/longing for lost images
Have you ever found yourself recalling a memory or emotion simply by being in a certain place?We often project our faded mental film onto the spaces we encounter, treating them like screens onto which our recollections are cast. But can these memories, played back over the almost unchanged backdrop of a place, ever remain intact?
Memory blurs, distorts, and sometimes disappears with time—leaving behind only fragments. Place, by contrast, persists as an objective fact, quietly present.Between memory and place lies a gap filled with a sense of solitude, melancholy, and nostalgia.
We may find ourselves alone in a familiar place from our past, chasing after scattered fragments of memory,longing for images we can no longer fully retrieve.
I too have stood in such spaces—sometimes smiling at a playful memory,sometimes overwhelmed by the absence of someone who once shared it. Unable to clearly restore a fading image, I linger in the past. Yet perhaps there’s something quietly beautiful in possessing that one imperfect, irreproducible image in my mind.

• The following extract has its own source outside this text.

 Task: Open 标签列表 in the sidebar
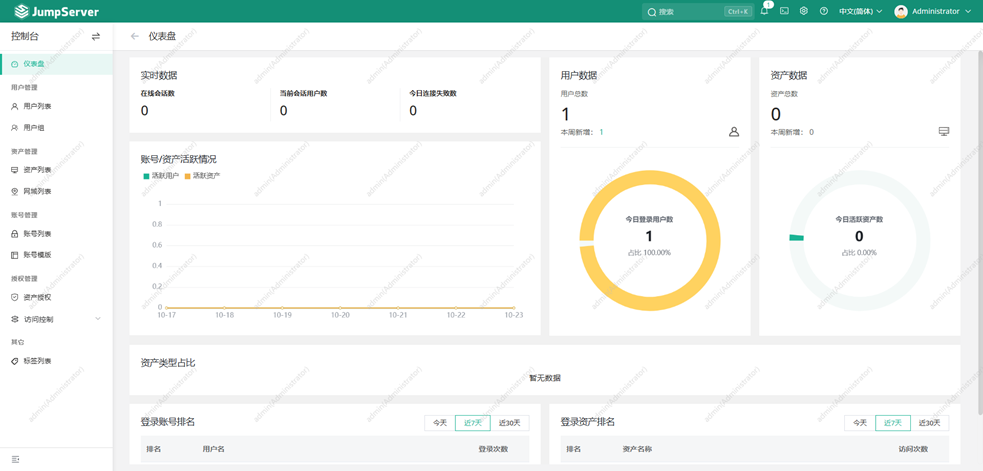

This video installation, dispersed in fragments throughout a playground,explores the relationship between objectivity and subjectivity—between place and memory. The playground is a site many have encountered, whether as a child, just days ago, or today.
As an adult returning to the playground, I recall my younger self at play. That recollection has since become yet another layer of memory,now stored as a fragment in my mind.
The figures in the video reenact simple games—ones you, too, may have once played in a space like this. Here, I invite you to piece together your own scattered memories,one image at a time.
(Part of the off-site group show “0,1,2,3”; presented as “1 is Soliloque”)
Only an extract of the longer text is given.